Право, таким образом, предстает сложным конгломератом: в основе его – влечение (в том числе сексуальное), его осуществление и возникшее в силу этого чувство вины, а как результат – ограничение влечений. Далее Фрейд гениально раскрывает механизм укрепления моральных норм и совести (Сверх-Я), порождаемый как раз именно отказом от влечений.

Хотя этот фрейдовский анализ имеет косвенное отношение к проблемам происхождения права, тем не менее он оказывается толчком нового понимания закона, описанного Ж. Делезом (1925–1995). Классический образ закона, созданный Платоном, считает Делез, был разрушен «Критикой чистого разума» Канта. «По словам самого Канта, новизна его метода состоит в том, что у него уже не закон зависит от Блага, а, напротив – Благо от закона. Это означает, что закон уже не должен и не может обосновываться в каком-то верховном принципе, от которого он получал бы свою правомочность. Это означает, что закон отныне должен оцениваться сам по себе и основываться в самом себе, что у него, следовательно, нет никакой иной опоры, кроме собственной формы. Отныне и впервые можно и должно говорить о Законе безо всякой дальнейшей спецификации, без указания его объекта»[414]. Хотя Кант говорит о нравственном законе, термин «нравственный» применен здесь к тому, что остается совершенно неопределимым: нравственный закон – репрезентация чистой формы, не зависящей ни от содержания, ни от объекта, ни от чего бы то ни было[415]. В «Критике практического разума», считает французский философ, Кант делает следующий шаг – он заставляет Благо вращаться вокруг Закона. «…Сделав Закон последним основанием, Кант снабдил современное мышление одним из важнейших его измерений: объект закона по сути своей есть нечто ускользающее»[416]. Становится, считает Делез, совершенно невозможно узнать, чтó такое Закон, так как он лишен всех черт и о нем ничего неизвестно – осталась только чистая форма. Но он действует, и перед его лицом человек оказывается изначально виновен: он уже преступил его, не зная, что это, – здесь загадка Эдипа оборачивается другой стороной (человек – это тот, кто преступил закон, герой «Процесса» Кафки оказывается Эдипом в нашу эпоху, он осознает себя человеком только перед лицом неведомого безликого и бессодержательного Закона)[417]. Отсюда и выявленный Фрейдом парадокс: совесть мучает человека тем сильнее, чем неукоснительнее он подчиняется Закону, те кто в своей праведности заходят дальше всего, именно они обвиняют себя во всех смертных грехах[418].

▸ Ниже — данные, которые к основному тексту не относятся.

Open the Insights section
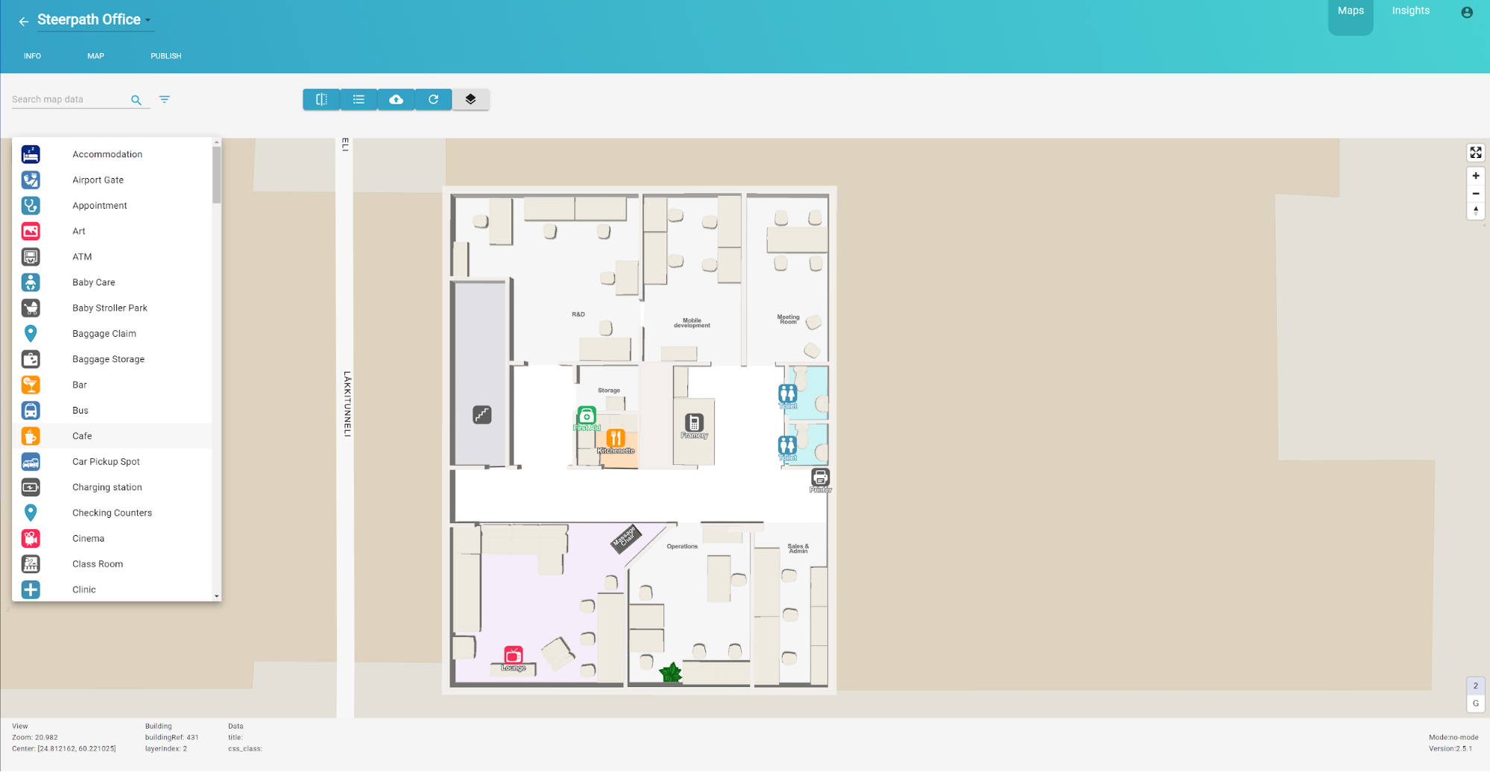The image size is (1490, 772). click(x=1410, y=10)
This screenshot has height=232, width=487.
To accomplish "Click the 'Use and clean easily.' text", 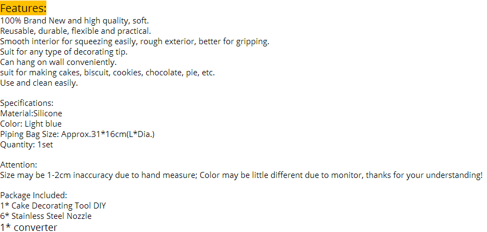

Фрейд объясняет этот парадокс логикой развития нравственного сознания – не оно порождает отказ от влечений, а само рождается этим отказом: «воздействие отказа от влечения на совесть происходит так, что любая часть агрессии, от удовлетворения которой мы отказались, перехватывается Сверх-Я и повышает его агрессивность (в отношении Я)»[419]. Этот анализ Фрейда дает разъяснение фундаментальной неопределенности Закона. Лакан говорит, что закон есть то же самое, что и вытесненное желание (он следует Фрейду)[420]. Поэтому закон не в состоянии определить свой объект или содержание без противоречия – это можно сделать, только сняв вытеснение, являющееся его основой. Определяя себя, он тем самым себя разрушает, так как объект желания и объект закона – один и тот же. «Показывая, что тождество объекта отсылает к матери, а тождество как желания, так и закона, – к отцу, Фрейд вовсе не хочет возвратить закону некое содержание: наоборот, он хочет, скорее, показать, как закон, в силу своего эдиповского происхождения, может лишь с необходимостью утаивать свое содержание, чтобы цениться в качестве чистой формы, порожденной двойным отказом как от объекта, так и от субъекта (матери и отца)»[421]. Платоновские ирония и юмор[422], определявшие характер мышления законов, оказываются ниспровергнутыми. Что происходит, когда нет высшего принципа – Блага? «Об этом мы узнаем от Сада. (…) Во всех отношениях закон есть мистификация; это власть не делигированная, но узурпированная под прикрытием отвратительного сообщества рабов и господ. Примечательно, как далеко заходит Сад, изобличая режим закона как режим, притесняющий одновременно тиранизирующих и тиранствующих. Тиранить в действительности может только закон»[423]. Суть садовского мышления в том, что именно закон делает тирана возможным.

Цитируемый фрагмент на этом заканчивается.